■ Texte à lire ■
■ ■ ■ ■
Des centaines de milliers d'Algériens d'ici ou d'ailleurs savent désormais qu'il existe un journal français nommé Le Dauphiné Libéré. Un canard qui a raconté des choses algériennes qui se sont passées à Grenoble durant ces dernières 48 heures mais dont on ne trouve nulle trace dans les télévisions publiques du pays. Même ceux qui ne connaissent rien à la communication sont ahuris par la manière dont l'Etat algérien a décidé de ne pas gérer l'information sur la présence du président Bouteflika dans une clinique à Grenoble. Croyait-on vraiment à Alger que cela passerait inaperçu ?

Le journal régional français a fait son travail, il a eu «l'info». Et comme beaucoup de personnels de la clinique se sont occupés d'une manière ou d'une autre de cette visite d'Etat, ce n'est pas vraiment une prouesse. Cela reste un scoop, le début d'une séquence où l'information, toute l'information, était donnée de France. Et pendant qu'à Alger, des sources «proches» démentaient l'évidence, les médias français et aussi Reuters multipliaient les détails sur la présence de Bouteflika. On aura eu droit à toutes les sources possibles, de la police qui s'est chargée d'assurer une sécurité voyante devant la clinique à une confirmation par une «source gouvernementale française».
■ ■ ■ ■
■ Lignes de données ■

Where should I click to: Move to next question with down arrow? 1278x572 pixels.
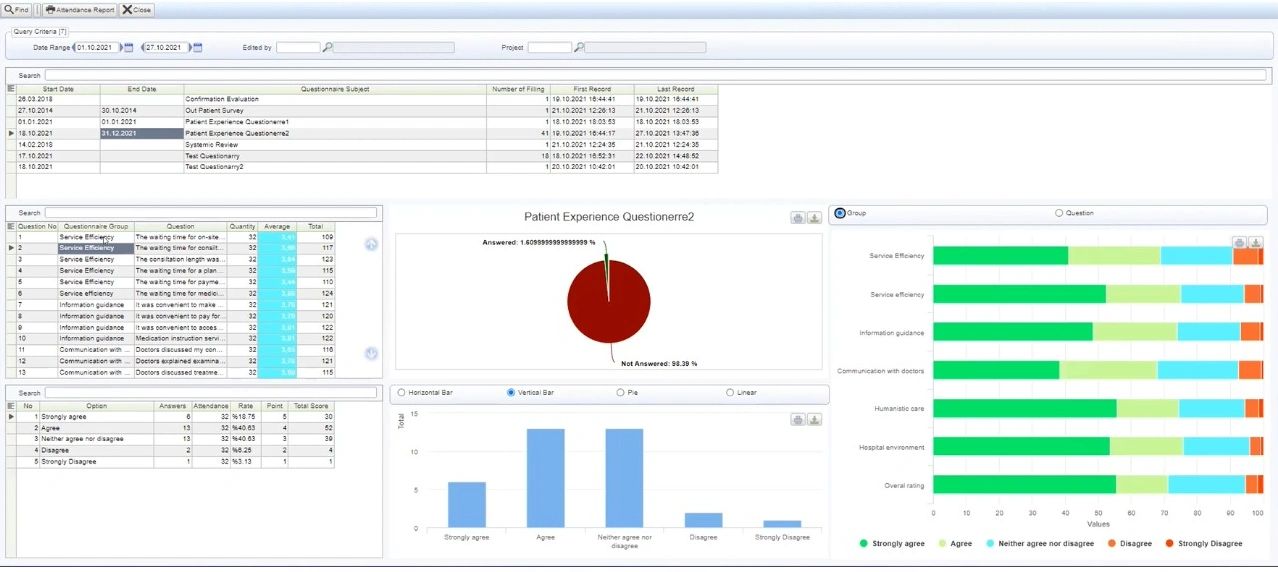point(371,353)
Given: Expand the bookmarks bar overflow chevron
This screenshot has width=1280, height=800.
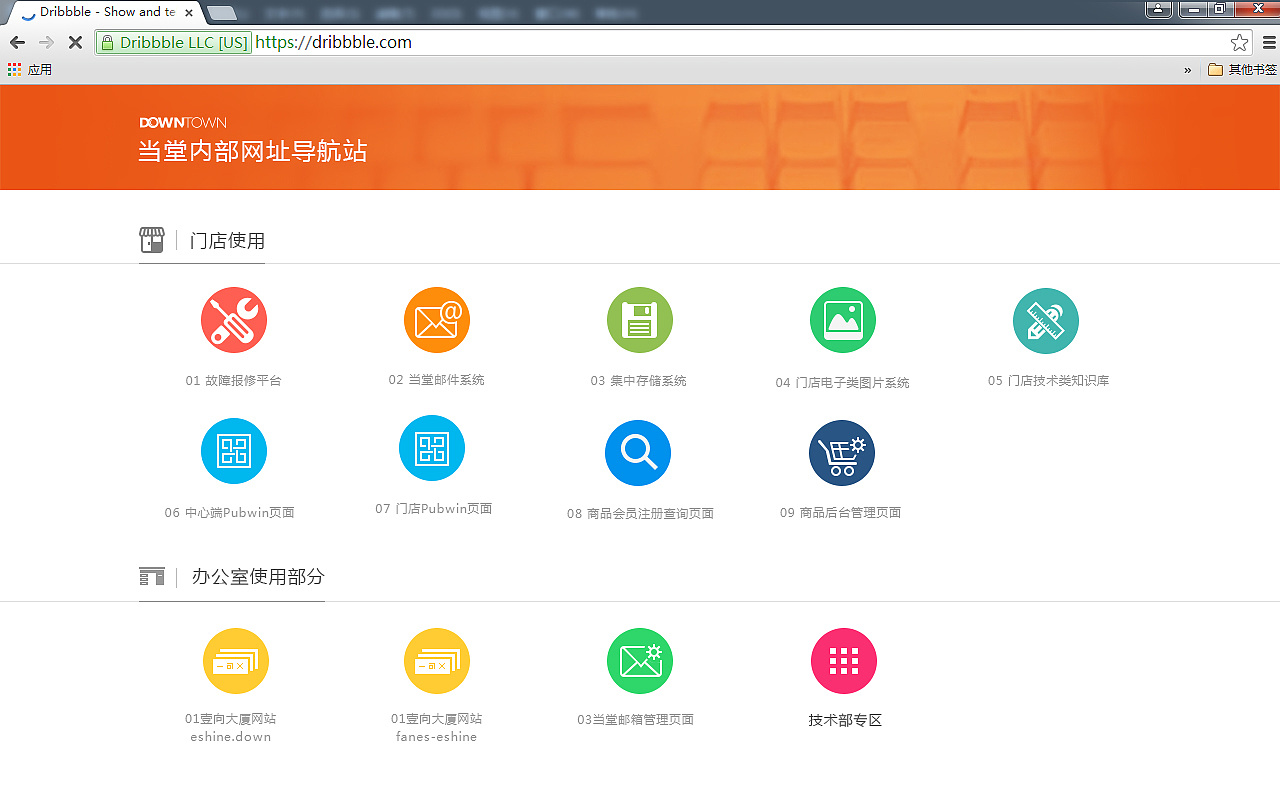Looking at the screenshot, I should click(1187, 69).
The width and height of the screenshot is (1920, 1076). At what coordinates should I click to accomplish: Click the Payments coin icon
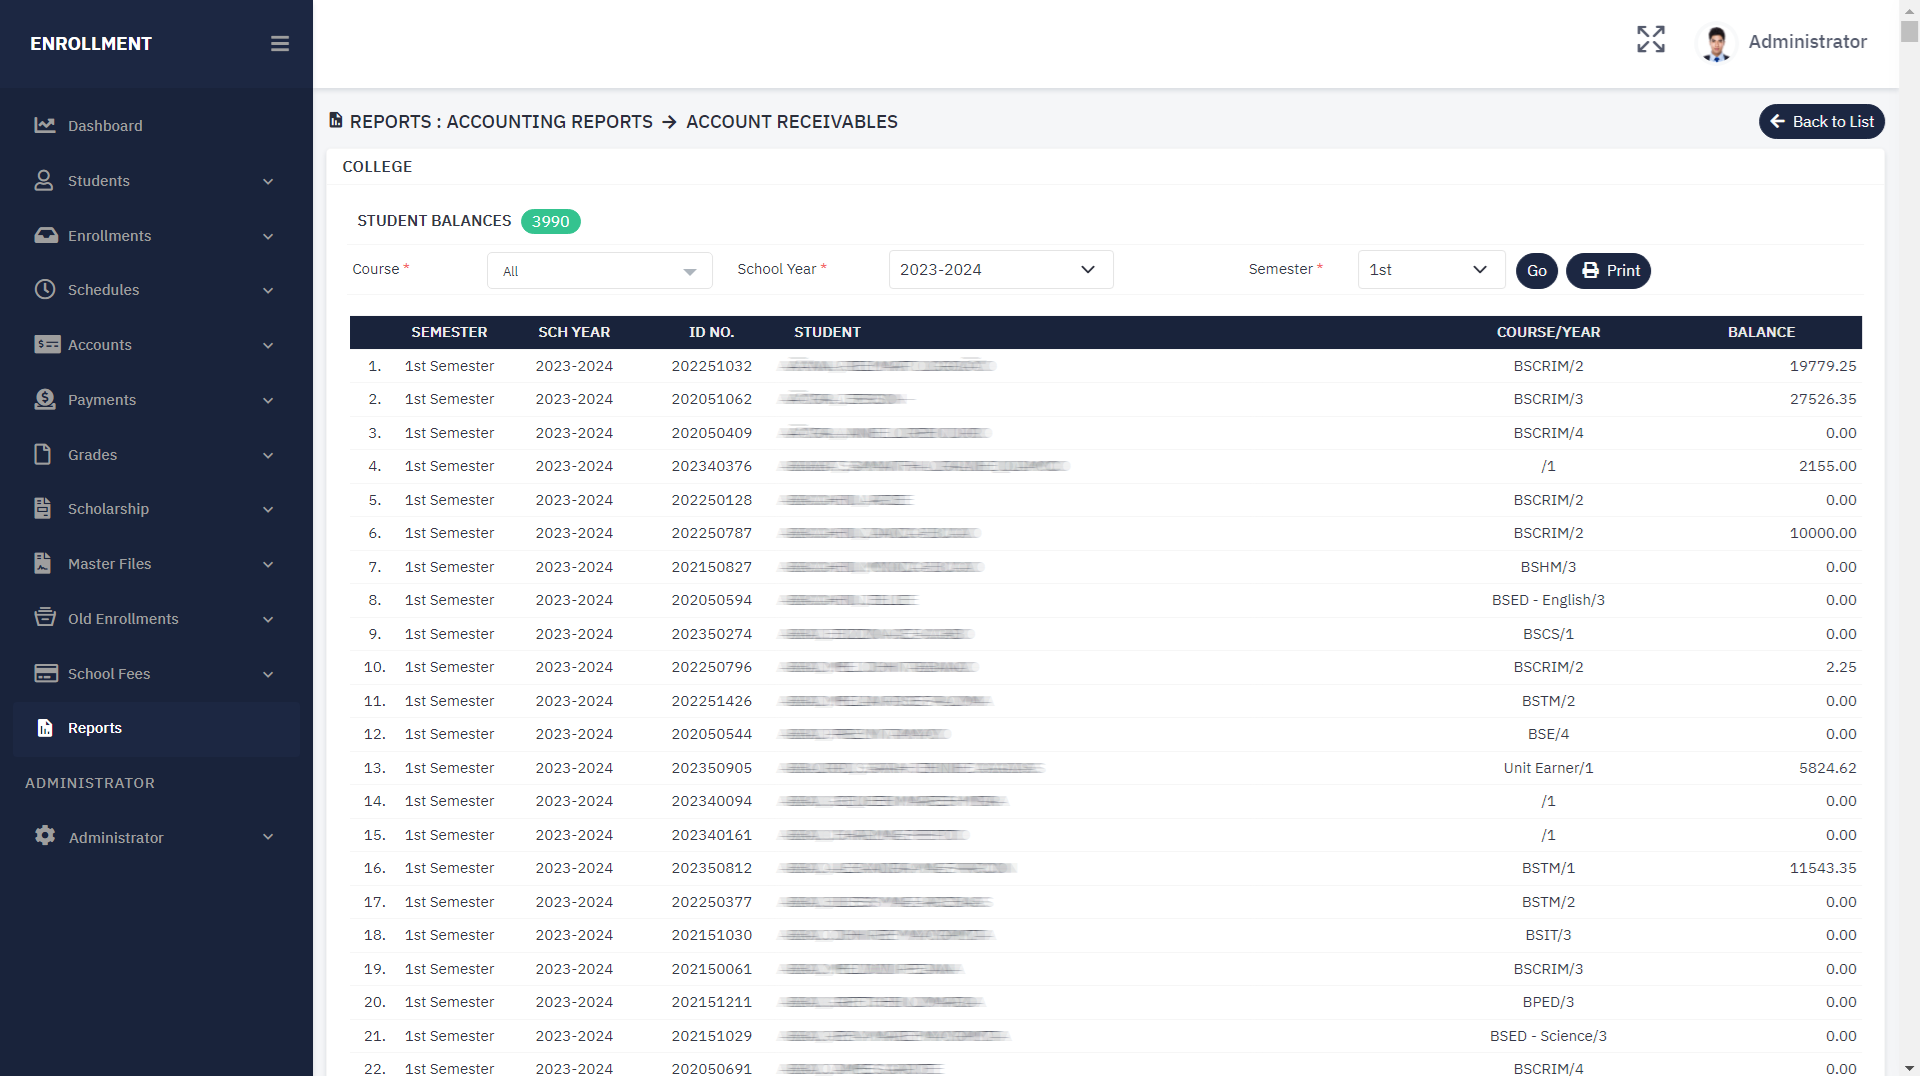(45, 400)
■ ■ ■ ■
■ Consigne 1 ■
Dans le texte à lire, quel journal français a donné l'information sur la présence du président Bouteflika dans une clinique de Grenoble ?
■ Consigne 2 ■
Relevez tous les noms propres de lieux (villes ou pays) cités dans le texte à lire.
■ Consigne 3 ■
Recopiez, s'il vous plaît, le passage du texte à lire qui va de « Des centaines de » jusqu'à « passerait inaperçu ? » inclus.

■ Solution 1 ■
Le Dauphiné Libéré.

■ Solution 2 ■
Grenoble, Alger, France

■ Solution 3 ■
Des centaines de milliers d'Algériens d'ici ou d'ailleurs savent désormais qu'il existe un journal français nommé Le Dauphiné Libéré. Un canard qui a raconté des choses algériennes qui se sont passées à Grenoble durant ces dernières 48 heures mais dont on ne trouve nulle trace dans les télévisions publiques du pays. Même ceux qui ne connaissent rien à la communication sont ahuris par la manière dont l'Etat algérien a décidé de ne pas gérer l'information sur la présence du président Bouteflika dans une clinique à Grenoble. Croyait-on vraiment à Alger que cela passerait inaperçu ?